8)    In certi casi, ad es., la possessione come occupazione dell’anima da parte di una potenza presente, appare preceduta da forme di estasi, di <svuotamento> dell’individualità fisica, poiché possa essere fatto lo spazio materiale che dovrà essere occupato dalla forza estranea. Molte volte, riferendoci ad alcune culture arcaiche e primitive, parliamo di <fuga dell’anima>, di <rapimento dell’anima> come eventi cui seguono la malattia, l’indebolimento o la morte, possiamo presupporre l’emergenza di una condizione di <assenza> paraestatica della personalità, che rende possibile l’entrata del demone o della sostanza determinanti la malattia. Anche nei fenomeni tipicamente estatici, come quello sciamanico, i quali appaiono fondati su una precisa mitologia di <uscita dell’anima> e di viaggio dell’anima attraverso i piani cosmici, può avvenire, e di fatto spesso avviene, che lo sciamano estatico si comporti come il posseduto. Secondo il quadro mitico – rituale egli, nel realizzare la sua esperienza, trasferisce la sua anima fuori di sé, in un mondo diverso, e, al ritorno del suo viaggio, rientrando in sé, riferisce le proprie esperienze. Ma accade anche che, nel corso dell’estasi sciamanica, improvvisamente egli parla, si muove, trasmette rivelazioni e, in conseguenza, agisce secondo forme che sono proprie della possessione e denunziano la presenza della potenza nel suo corpo fisico.
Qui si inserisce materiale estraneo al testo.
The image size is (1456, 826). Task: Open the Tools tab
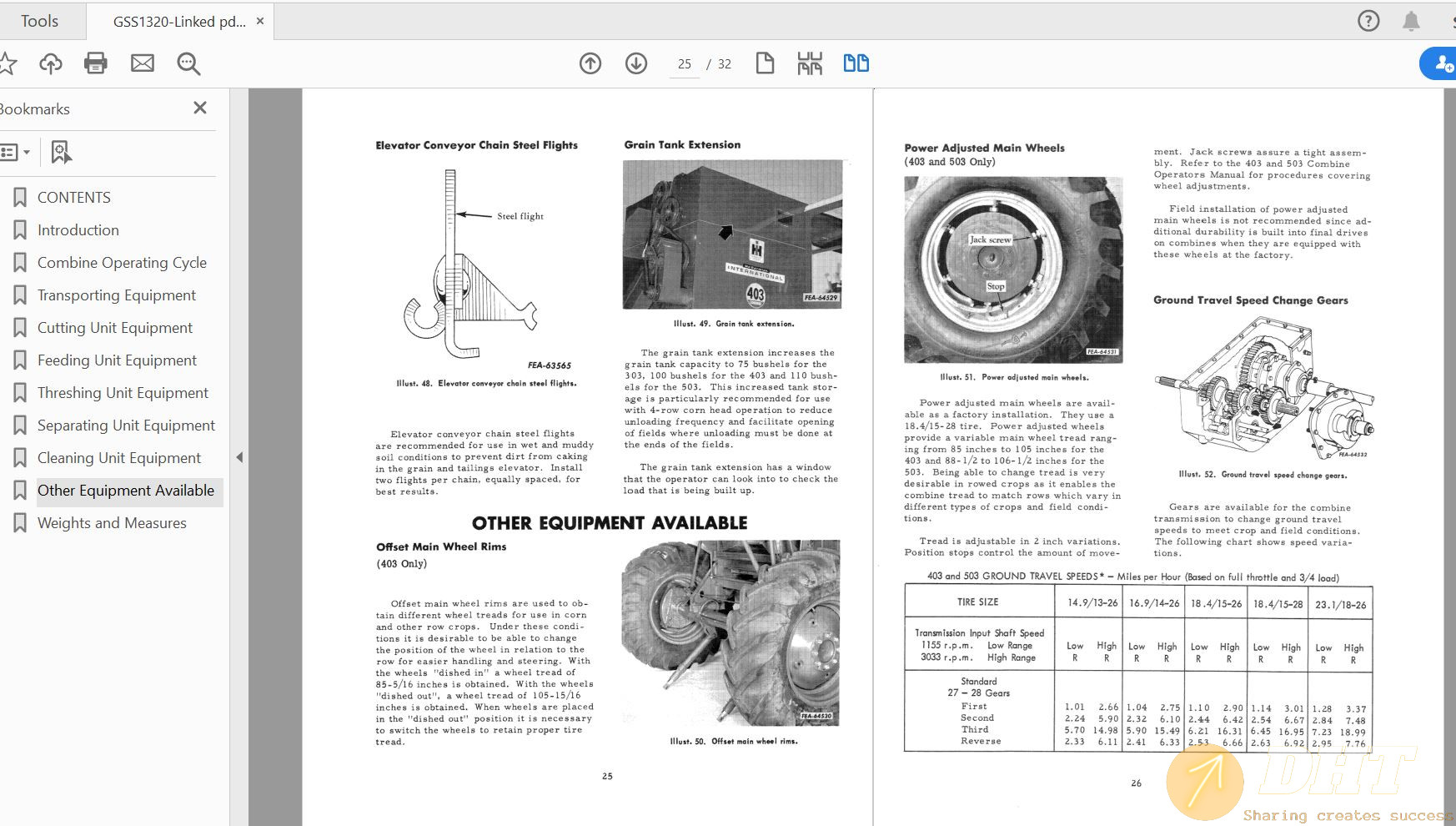40,21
9)    Nel Cristianesimo le credenze nella possessione negativa appare già negli Evangeli. Celebre è l’episodio di Gesù che libera un ossesso da una legione di demoni e li trasferisce nei porci. Nel Cattolicesimo la possessione, ora risorgente, è alla base di una vera e propria demonopatia ossessiva che nei secoli ha dato origine a numerosi espedienti di esorcismo, a trattati di teologia pseudoscientifica, a processi e persecuzioni contro i presunti indemoniati. La stessa superstizione ha comportato nei secoli vere e proprie epidemie di possessione per contagio psicologico. Si segnalano alcune tecniche di possessione che sono al centro di veri e propri contesti religiosi. Nei culti afrobrasiliani gli adepti entrano in uno stato di agitato invasamento quando vengono posseduti dai propri dei ancestrali, con rituali diversi in rapporto ai singoli movimenti magico – religiosi (Catimbò, Cabula, Macumba, sette spiritiche di UMBANDA). Analoghi fenomeni si presentano nel VODOO haitiano nei quali confluiscono elementi culturali indigeni africani, elementi cattolici e componenti tratte dalla storia laica francese. Nell’area cristiana, i fenomeni psicopatologici non sono presenti soltanto nella possessione ma appaiono come esperienza propria di alcune confessioni, come quella dei Pentecostali protestanti e cattolici, i quali pretendono che lo Spirito Santo li inabiti nelle loro riunioni e, parlando lingue sconosciute, attraverso di loro consente di compiere guarigioni e miracoli.